Junior year is considered the most important in high school, when the college preparation kicks into high gear. Students not only take high-stake tests, but grades also play a key role.

But with so much up in the air, students heading into their last year in high school are unsure if and how this crisis might hurt them. They are confronting a world where they face many unanswered questions about what the college application and admissions process will look like in the fall or how best they can catch up. There are also concerns about rising juniors, who will head into a junior year with so much unknown.

“The junior year is most crucial because technically this is the last time that they have an opportunity to impact the transcript before college admissions,” said Andrea Stone, a junior and senior guidance counselor at Southland College Prep, a charter high school in south suburban Matteson.

Some juniors have used this time to lift their grades in areas where they struggled. Most schools are following state guidance that says student assignments during the closure should only count if they improve a student’s grade. But many are having a hard time re-engaging, meeting with their counselors remotely and studying for the SAT tests on their own. The state plans to offer the test in the fall for all students who were scheduled to take it in April.

“All of that hard work that they did, and all of that building and all of that momentum, has been broken,” Stone said. “Now they have to start over.”

But it’s not just about the academics. Many students have lost a loved one during this pandemic. “We have juniors who have lost a grandmother, who have lost a cousin, might have lost a father, might have lost a brother,” Stone said.

She and other counselors try to be mindful of that and meet juniors where they are emotionally.

“The reality is that we are working with students that are burned out, that are very stressed,” said Gabriela Garcia, a school counselor at Cristo Rey Jesuit High School, a Catholic high school in the Pilsen neighborhood.

Some students have to take care of siblings or take on jobs to help support their family.

“Stressed brains can’t learn,” Garcia said. “We prioritize their well being over a high academic achievement right now, because that’s unrealistic for so many people.”

The school is planning a remote college boot camp over the summer to help juniors get caught up on college prep work.

“Not thinking about college right now”

In other parts of the city where COVID-19 has hit especially hard, some students “are not thinking about college right now,” said Andrea Barron. She is a post-secondary coordinator at Farragut Career Academy on the Southwest side. Barron was hired through Enlace Chicago, a community organization in Little Village.

“You have those high-achieving students that are thinking about it, and you know that are going to overcome, and we have these other students who are not really seeing past this school year,” she said.

Barron was based at Farragut before schools shut down to provide support to other school counselors. She’s been trying to reach out to juniors, but she can’t access Chicago Public Schools student information while she is not at Farragut.

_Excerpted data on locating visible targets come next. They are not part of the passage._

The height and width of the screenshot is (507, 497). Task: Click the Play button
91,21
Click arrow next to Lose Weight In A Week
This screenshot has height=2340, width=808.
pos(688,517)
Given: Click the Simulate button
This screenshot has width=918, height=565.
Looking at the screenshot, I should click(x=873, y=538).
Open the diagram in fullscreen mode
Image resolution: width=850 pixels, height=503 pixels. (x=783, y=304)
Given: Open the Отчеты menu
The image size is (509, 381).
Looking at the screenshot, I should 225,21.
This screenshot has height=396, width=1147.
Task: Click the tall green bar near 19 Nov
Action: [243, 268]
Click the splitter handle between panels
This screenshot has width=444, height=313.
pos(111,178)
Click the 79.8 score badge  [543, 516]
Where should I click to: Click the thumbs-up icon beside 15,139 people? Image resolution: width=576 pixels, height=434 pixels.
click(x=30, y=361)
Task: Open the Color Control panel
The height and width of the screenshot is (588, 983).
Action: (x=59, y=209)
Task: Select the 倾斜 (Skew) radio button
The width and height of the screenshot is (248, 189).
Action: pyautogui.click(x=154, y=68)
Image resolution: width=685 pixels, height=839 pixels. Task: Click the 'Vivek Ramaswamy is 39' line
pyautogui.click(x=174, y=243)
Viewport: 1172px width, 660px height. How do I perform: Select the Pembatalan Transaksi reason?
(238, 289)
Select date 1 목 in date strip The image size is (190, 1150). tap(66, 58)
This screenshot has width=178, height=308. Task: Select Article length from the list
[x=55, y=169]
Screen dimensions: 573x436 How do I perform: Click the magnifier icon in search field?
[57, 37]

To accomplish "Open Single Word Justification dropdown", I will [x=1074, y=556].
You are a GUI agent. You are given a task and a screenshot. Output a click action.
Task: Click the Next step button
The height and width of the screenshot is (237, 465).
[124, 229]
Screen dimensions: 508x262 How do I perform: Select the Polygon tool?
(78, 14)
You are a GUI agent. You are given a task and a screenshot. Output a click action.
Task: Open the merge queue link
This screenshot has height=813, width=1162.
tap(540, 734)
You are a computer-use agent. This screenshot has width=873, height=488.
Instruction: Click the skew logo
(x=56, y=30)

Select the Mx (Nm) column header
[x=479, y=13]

At the same time that juniors are facing great uncertainty, many colleges and universities are also figuring out their admissions plans for next year.

At the University of Illinois, they are reminding students there is still time to get on track.

“Things are just postponed,” said Andy Borst, the director of undergraduate admissions at the University of Illinois at Urbana-Champaign. “They will still likely happen.”

His school will be looking at the different grade scales high schools have begun using during the pandemic so admissions officers can evaluate spring grades. U of I is also waiting to see if the SAT can go ahead in the fall as planned.

For now, students need to wait patiently, Borst said.

“Thinking about what college is going to be for our current juniors … and seniors — it’s nothing but provoking anxiety,” he added.

Borst said summer is a good time for rising seniors to start working on their college essays. But, most importantly, he said, they need to focus on their well being.